Every entry should be given again exactly, with nothing dropped.

___ Input data ___

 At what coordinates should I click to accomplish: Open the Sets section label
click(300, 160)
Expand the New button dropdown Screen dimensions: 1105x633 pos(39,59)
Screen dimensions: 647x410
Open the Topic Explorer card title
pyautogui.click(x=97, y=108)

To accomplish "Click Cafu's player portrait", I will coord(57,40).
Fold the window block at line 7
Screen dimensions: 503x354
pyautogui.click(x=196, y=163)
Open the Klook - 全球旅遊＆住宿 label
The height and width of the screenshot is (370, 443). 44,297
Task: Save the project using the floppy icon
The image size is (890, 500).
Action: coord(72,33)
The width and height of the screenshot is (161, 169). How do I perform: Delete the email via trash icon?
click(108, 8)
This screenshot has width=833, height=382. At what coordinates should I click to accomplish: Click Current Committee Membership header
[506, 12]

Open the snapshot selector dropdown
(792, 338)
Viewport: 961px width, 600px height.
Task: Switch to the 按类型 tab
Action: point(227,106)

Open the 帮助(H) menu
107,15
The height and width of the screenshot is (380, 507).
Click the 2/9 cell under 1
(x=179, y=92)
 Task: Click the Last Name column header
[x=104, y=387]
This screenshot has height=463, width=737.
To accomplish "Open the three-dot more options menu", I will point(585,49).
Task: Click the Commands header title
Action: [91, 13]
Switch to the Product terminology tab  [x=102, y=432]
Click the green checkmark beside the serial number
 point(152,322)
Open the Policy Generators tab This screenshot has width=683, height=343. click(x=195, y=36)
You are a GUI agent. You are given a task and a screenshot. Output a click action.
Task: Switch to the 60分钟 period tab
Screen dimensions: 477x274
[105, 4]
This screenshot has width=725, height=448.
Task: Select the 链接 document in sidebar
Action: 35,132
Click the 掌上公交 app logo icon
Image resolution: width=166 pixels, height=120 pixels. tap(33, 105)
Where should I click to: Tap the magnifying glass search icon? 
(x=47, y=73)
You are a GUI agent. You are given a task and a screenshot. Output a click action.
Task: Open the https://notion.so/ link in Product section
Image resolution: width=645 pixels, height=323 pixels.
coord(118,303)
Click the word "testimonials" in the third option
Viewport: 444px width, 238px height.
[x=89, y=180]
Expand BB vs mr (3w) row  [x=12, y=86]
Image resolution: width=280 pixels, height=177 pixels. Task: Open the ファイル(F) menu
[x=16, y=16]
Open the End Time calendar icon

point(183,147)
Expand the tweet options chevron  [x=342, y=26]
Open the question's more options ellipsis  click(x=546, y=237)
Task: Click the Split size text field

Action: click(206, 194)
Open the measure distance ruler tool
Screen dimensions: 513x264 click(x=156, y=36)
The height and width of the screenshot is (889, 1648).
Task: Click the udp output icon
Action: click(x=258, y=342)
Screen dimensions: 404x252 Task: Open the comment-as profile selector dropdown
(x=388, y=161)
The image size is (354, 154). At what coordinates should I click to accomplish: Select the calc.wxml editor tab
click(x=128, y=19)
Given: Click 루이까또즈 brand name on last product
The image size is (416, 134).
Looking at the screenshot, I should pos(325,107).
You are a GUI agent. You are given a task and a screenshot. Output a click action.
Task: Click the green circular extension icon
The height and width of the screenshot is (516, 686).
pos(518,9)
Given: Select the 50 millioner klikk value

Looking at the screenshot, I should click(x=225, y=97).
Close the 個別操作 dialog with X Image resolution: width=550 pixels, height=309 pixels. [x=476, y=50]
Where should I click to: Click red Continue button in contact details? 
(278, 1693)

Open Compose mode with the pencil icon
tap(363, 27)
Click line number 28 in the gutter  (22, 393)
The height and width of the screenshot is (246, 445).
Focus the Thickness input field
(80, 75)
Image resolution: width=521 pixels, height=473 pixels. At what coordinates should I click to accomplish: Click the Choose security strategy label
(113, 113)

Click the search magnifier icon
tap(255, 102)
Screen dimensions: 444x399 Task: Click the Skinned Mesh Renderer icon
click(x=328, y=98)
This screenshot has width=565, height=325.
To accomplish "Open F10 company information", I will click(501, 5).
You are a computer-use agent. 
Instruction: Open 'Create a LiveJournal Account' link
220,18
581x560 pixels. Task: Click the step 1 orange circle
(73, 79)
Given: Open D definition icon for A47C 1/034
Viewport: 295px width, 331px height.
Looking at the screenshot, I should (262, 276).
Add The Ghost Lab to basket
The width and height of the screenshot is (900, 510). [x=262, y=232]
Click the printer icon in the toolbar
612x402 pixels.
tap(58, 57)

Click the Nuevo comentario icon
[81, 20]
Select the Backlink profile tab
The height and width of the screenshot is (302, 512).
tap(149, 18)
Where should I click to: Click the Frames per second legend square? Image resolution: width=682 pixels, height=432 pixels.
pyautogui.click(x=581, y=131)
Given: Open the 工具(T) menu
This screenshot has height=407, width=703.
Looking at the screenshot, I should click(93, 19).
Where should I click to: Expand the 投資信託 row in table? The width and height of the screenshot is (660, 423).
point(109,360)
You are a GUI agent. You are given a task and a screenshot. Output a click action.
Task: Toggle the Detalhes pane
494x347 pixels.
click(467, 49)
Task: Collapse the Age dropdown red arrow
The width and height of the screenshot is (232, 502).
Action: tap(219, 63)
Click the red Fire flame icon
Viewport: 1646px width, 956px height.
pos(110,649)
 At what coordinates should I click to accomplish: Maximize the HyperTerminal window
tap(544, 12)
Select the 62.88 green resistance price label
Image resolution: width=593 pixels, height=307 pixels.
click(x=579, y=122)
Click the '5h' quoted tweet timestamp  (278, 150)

___

- _Final answer_
 At what coordinates should I click to accomplish: Open the Sets section label
click(300, 160)
Expand the New button dropdown Screen dimensions: 1105x633 pos(39,59)
Screen dimensions: 647x410
Open the Topic Explorer card title
pyautogui.click(x=97, y=108)

To accomplish "Click Cafu's player portrait", I will coord(57,40).
Fold the window block at line 7
Screen dimensions: 503x354
pyautogui.click(x=196, y=163)
Open the Klook - 全球旅遊＆住宿 label
The height and width of the screenshot is (370, 443). 44,297
Task: Save the project using the floppy icon
The image size is (890, 500).
Action: coord(72,33)
The width and height of the screenshot is (161, 169). How do I perform: Delete the email via trash icon?
click(108, 8)
This screenshot has width=833, height=382. At what coordinates should I click to accomplish: Click Current Committee Membership header
[506, 12]

Open the snapshot selector dropdown
(792, 338)
Viewport: 961px width, 600px height.
Task: Switch to the 按类型 tab
Action: point(227,106)

Open the 帮助(H) menu
107,15
The height and width of the screenshot is (380, 507).
Click the 2/9 cell under 1
(x=179, y=92)
 Task: Click the Last Name column header
[x=104, y=387]
This screenshot has height=463, width=737.
To accomplish "Open the three-dot more options menu", I will point(585,49).
Task: Click the Commands header title
Action: [91, 13]
Switch to the Product terminology tab  [x=102, y=432]
Click the green checkmark beside the serial number
 point(152,322)
Open the Policy Generators tab This screenshot has width=683, height=343. click(x=195, y=36)
You are a GUI agent. You are given a task and a screenshot. Output a click action.
Task: Switch to the 60分钟 period tab
Screen dimensions: 477x274
[105, 4]
This screenshot has width=725, height=448.
Task: Select the 链接 document in sidebar
Action: 35,132
Click the 掌上公交 app logo icon
Image resolution: width=166 pixels, height=120 pixels. tap(33, 105)
Where should I click to: Tap the magnifying glass search icon? 
(x=47, y=73)
You are a GUI agent. You are given a task and a screenshot. Output a click action.
Task: Open the https://notion.so/ link in Product section
Image resolution: width=645 pixels, height=323 pixels.
coord(118,303)
Click the word "testimonials" in the third option
Viewport: 444px width, 238px height.
[x=89, y=180]
Expand BB vs mr (3w) row  [x=12, y=86]
Image resolution: width=280 pixels, height=177 pixels. Task: Open the ファイル(F) menu
[x=16, y=16]
Open the End Time calendar icon

point(183,147)
Expand the tweet options chevron  [x=342, y=26]
Open the question's more options ellipsis  click(x=546, y=237)
Task: Click the Split size text field

Action: click(206, 194)
Open the measure distance ruler tool
Screen dimensions: 513x264 click(x=156, y=36)
The height and width of the screenshot is (889, 1648).
Task: Click the udp output icon
Action: click(x=258, y=342)
Screen dimensions: 404x252 Task: Open the comment-as profile selector dropdown
(x=388, y=161)
The image size is (354, 154). At what coordinates should I click to accomplish: Select the calc.wxml editor tab
click(x=128, y=19)
Given: Click 루이까또즈 brand name on last product
The image size is (416, 134).
Looking at the screenshot, I should pos(325,107).
You are a GUI agent. You are given a task and a screenshot. Output a click action.
Task: Click the green circular extension icon
The height and width of the screenshot is (516, 686).
pos(518,9)
Given: Select the 50 millioner klikk value

Looking at the screenshot, I should click(x=225, y=97).
Close the 個別操作 dialog with X Image resolution: width=550 pixels, height=309 pixels. [x=476, y=50]
Where should I click to: Click red Continue button in contact details? 
(278, 1693)

Open Compose mode with the pencil icon
tap(363, 27)
Click line number 28 in the gutter  (22, 393)
The height and width of the screenshot is (246, 445).
Focus the Thickness input field
(80, 75)
Image resolution: width=521 pixels, height=473 pixels. At what coordinates should I click to accomplish: Click the Choose security strategy label
(113, 113)

Click the search magnifier icon
tap(255, 102)
Screen dimensions: 444x399 Task: Click the Skinned Mesh Renderer icon
click(x=328, y=98)
This screenshot has width=565, height=325.
To accomplish "Open F10 company information", I will click(501, 5).
You are a computer-use agent. 
Instruction: Open 'Create a LiveJournal Account' link
220,18
581x560 pixels. Task: Click the step 1 orange circle
(73, 79)
Given: Open D definition icon for A47C 1/034
Viewport: 295px width, 331px height.
Looking at the screenshot, I should (262, 276).
Add The Ghost Lab to basket
The width and height of the screenshot is (900, 510). [x=262, y=232]
Click the printer icon in the toolbar
612x402 pixels.
tap(58, 57)

Click the Nuevo comentario icon
[81, 20]
Select the Backlink profile tab
The height and width of the screenshot is (302, 512).
tap(149, 18)
Where should I click to: Click the Frames per second legend square? Image resolution: width=682 pixels, height=432 pixels.
pyautogui.click(x=581, y=131)
Given: Open the 工具(T) menu
This screenshot has height=407, width=703.
Looking at the screenshot, I should click(93, 19).
Where should I click to: Expand the 投資信託 row in table? The width and height of the screenshot is (660, 423).
point(109,360)
You are a GUI agent. You are given a task and a screenshot. Output a click action.
Task: Toggle the Detalhes pane
494x347 pixels.
click(467, 49)
Task: Collapse the Age dropdown red arrow
The width and height of the screenshot is (232, 502).
Action: tap(219, 63)
Click the red Fire flame icon
Viewport: 1646px width, 956px height.
pos(110,649)
 At what coordinates should I click to accomplish: Maximize the HyperTerminal window
tap(544, 12)
Select the 62.88 green resistance price label
Image resolution: width=593 pixels, height=307 pixels.
click(x=579, y=122)
Click the '5h' quoted tweet timestamp  (278, 150)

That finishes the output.